Various approaches have been explored to enhance the performance of WKNN-based Wi-Fi fingerprinting, including dataset preprocessing [
17], the integration of user trajectory or historical data [
18,
19], or the measurement of RSSIs over a period using PDR techniques [
20]. Hou et al. [
17] employed robust principal component analysis (RPCA) with an adaptive k-selection using the Jenks natural breaks algorithm (JNBA) to improve noise filtering. However, Hou et al.’s method [
17] requires multiple RSSI samples obtained through repeated scans to perform RPCA. Leng et al. [
18] introduced a fusion of Euclidean and cosine distances to improve robustness to device heterogeneity, with an adaptive k-selection strategy based on trajectory data. However, this approach requires a Kalman filter, which relies on time-series data, necessitating multiple scans over time. Zhang et al. [
19] enhanced accuracy by adapting the number of selected RPs based on historical trajectory information. This approach, however, relies on Wi-Fi fingerprint data from the user’s historical trajectory. Poulose et al. [
20] used a sensor fusion framework combining IMU-based PDR with Wi-Fi RSSI data, requiring user movement for accurate position estimation.
Additionally, Narasimman et al. [
32] focused on data adaptation by normalizing labels across different buildings and using only the strongest AP signals.

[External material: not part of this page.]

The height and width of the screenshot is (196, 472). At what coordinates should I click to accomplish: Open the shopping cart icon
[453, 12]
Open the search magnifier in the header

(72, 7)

This study was primarily concerned with data adaptation rather than accuracy improvement, placing it outside the primary scope of our work.
Our proposed method specifically targets WKNN-based instant positioning, where positioning is achieved using only the RSSI values from APs at a given location through a single Wi-Fi scan for high usability. This approach is designed with two primary conditions in mind: (1) positioning should be achievable with a single scan, without requiring multiple scans over time, which excludes the use of time-series data; (2) instant positioning should not rely on user movement to obtain location estimates, as our goal is to provide a system with high usability and rapid response times. However, the methods in [
17,
18,
19,
20] cannot meet these requirements, as they require either multiple Wi-Fi scans or user movement, making them unsuitable for instant positioning applications.
In contrast to APD-WKNN, which estimates physical distance based on a signal propagation model, our approach leverages distance metric learning to directly learn the physical distance relationships between reference points. This allows the model to better capture the underlying spatial structure of the environment, resulting in improved positioning accuracy.